◆ Data for this task ◆
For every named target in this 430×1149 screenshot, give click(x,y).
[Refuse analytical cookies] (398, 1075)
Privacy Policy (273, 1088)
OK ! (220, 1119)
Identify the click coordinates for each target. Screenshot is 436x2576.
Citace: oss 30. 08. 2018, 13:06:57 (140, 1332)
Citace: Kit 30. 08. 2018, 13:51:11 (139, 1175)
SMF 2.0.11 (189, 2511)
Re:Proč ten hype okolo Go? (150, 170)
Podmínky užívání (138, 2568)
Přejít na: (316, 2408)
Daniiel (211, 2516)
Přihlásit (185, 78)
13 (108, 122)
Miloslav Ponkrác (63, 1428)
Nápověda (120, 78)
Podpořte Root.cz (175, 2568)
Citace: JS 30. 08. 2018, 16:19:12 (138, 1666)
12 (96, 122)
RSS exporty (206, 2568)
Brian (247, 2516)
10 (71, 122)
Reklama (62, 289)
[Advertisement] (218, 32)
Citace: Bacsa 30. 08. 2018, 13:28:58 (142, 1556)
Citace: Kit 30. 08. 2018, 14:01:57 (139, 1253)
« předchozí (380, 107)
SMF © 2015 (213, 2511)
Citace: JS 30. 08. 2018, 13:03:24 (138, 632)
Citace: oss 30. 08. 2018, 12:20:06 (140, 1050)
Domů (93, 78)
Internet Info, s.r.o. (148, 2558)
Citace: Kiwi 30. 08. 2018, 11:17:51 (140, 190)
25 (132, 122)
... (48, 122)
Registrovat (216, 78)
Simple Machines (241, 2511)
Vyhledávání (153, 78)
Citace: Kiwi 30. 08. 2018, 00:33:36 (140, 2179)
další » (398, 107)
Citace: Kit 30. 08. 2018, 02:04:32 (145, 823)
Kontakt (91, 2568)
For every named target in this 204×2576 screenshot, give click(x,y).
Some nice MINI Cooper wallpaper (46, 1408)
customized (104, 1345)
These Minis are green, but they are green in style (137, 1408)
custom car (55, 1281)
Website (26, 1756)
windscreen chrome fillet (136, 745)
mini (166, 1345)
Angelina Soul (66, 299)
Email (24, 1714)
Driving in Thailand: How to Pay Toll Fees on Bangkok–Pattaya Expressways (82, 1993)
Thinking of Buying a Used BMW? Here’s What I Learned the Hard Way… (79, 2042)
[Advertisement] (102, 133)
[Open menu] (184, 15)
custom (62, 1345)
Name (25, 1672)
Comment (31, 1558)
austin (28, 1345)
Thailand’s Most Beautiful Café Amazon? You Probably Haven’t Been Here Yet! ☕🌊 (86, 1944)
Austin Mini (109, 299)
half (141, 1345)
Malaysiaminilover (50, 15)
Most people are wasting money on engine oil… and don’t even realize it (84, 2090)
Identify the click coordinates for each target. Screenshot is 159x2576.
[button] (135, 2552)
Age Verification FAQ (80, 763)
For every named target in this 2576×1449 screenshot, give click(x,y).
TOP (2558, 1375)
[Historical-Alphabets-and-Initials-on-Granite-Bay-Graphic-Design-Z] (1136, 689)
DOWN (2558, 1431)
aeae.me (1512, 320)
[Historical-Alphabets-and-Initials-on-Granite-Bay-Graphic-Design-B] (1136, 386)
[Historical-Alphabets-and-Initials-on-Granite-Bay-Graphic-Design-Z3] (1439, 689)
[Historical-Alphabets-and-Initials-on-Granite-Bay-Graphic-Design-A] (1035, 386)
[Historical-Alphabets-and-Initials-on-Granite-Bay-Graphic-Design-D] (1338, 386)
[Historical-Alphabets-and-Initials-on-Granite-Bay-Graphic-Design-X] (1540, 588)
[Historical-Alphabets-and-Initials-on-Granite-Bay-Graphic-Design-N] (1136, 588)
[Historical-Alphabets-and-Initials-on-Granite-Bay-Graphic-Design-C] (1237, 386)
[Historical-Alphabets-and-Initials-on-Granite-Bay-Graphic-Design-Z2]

◆ What to work on ◆
In the material above, find the line containing "Angelina Soul (66, 299)" and the line containing "Thailand’s Most Beautiful", then write out exactly those two lines and every line between them, and nothing more.

◆ Task response ◆
Angelina Soul (66, 299)
Email (24, 1714)
Driving in Thailand: How to Pay Toll Fees on Bangkok–Pattaya Expressways (82, 1993)
Thinking of Buying a Used BMW? Here’s What I Learned the Hard Way… (79, 2042)
[Advertisement] (102, 133)
[Open menu] (184, 15)
custom (62, 1345)
Name (25, 1672)
Comment (31, 1558)
austin (28, 1345)
Thailand’s Most Beautiful Café Amazon? You Probably Haven’t Been Here Yet! ☕🌊 (86, 1944)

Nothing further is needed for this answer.